Your smithing skill starts capped at Basic. Higher skill caps are unlocked by upgrading items with columnar crystals, which are found by allowing corpses to rot. Metal items can be improved up to limits based on your current smithing skill, while non-metal items can only be improved using columnar crystals. Any item can be improved past your current skill limit by using crystals.

Crystal strength determines the maximum enchantment:

  • Basic columnar crystals allow improvement up to +3
  • Twin columnar crystals up to +6
  • Columnar chunks up to +9
  • Columnar masses up to +10

More powerful monsters leave behind stronger crystals when their corpses rot. Larger crystals can be broken down into smaller ones using the forge menu if needed.

Magic smithing

Basic weapons can be upgraded into 2× energy weapons by forging them while knowing the appropriate spell. This ability—combined with the option to apply multiple cult object properties to a single item—makes almost any reasonably decent base weapon usable in the endgame. These weapons may not be optimal, but they are far from crippling.

Quest

The quest is designed to be completed as early as possible, typically around experience level 14. The quest branch contains many werewolves, so you will need some way to cure lycanthropy.

The quest home level makes a good base of operations due to the guaranteed forge, once you have permission to enter the quest you can also access shops. There is a guaranteed general store on the first filler level.

Late game

To ascend, you must advance your research path.
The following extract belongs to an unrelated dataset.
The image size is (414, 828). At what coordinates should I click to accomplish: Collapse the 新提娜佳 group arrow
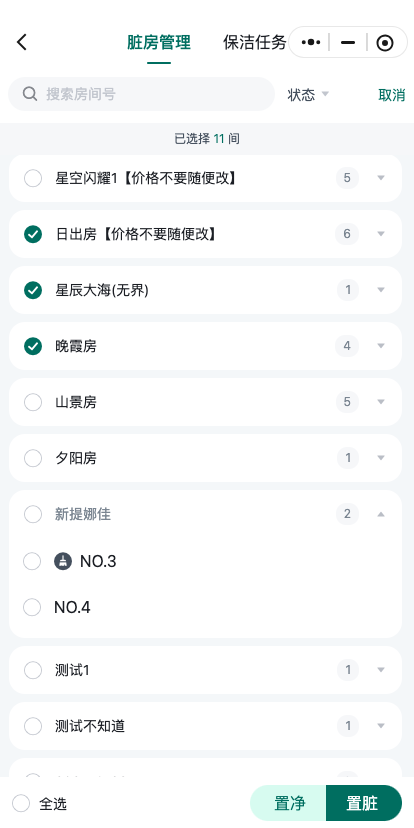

Research can only progress after you have pierced the veil. Once the veil is pierced, you can #offer or #research corpses on a philosophy altar to gain research points. The mechanics of research paths are explained in reasonable detail through the research progress self-exam option (Ctrl-X, then h).

In very broad terms:

  • Lawful philosophy grants weapon improvements
  • Neutral philosophy grants spellcasting improvements
  • Chaotic philosophy grants weak defensive upgrades to everyone and strong offensive upgrades to vampires only

You may advance multiple research paths using wishes, but without wishes you are restricted to your starting path, even if you later change alignment.

Full-scoring ascension requires piercing the veil, completing a quest-related step, and purchasing six upgrades from a single research path. The self-exam menu refers to this milestone as “a breakthrough in the philosophy of X.”

Origin

Undead Hunter is heavily inspired by the games of FromSoftware, particularly the 2015 game Bloodborne.

Within the lineage of NetHack variants, dNetHack's Undead Hunter role is descended from Slash'em's Undead Slayer and Lycanthrope (role), as well as SpliceHack's Drauglir and Dark Forest level.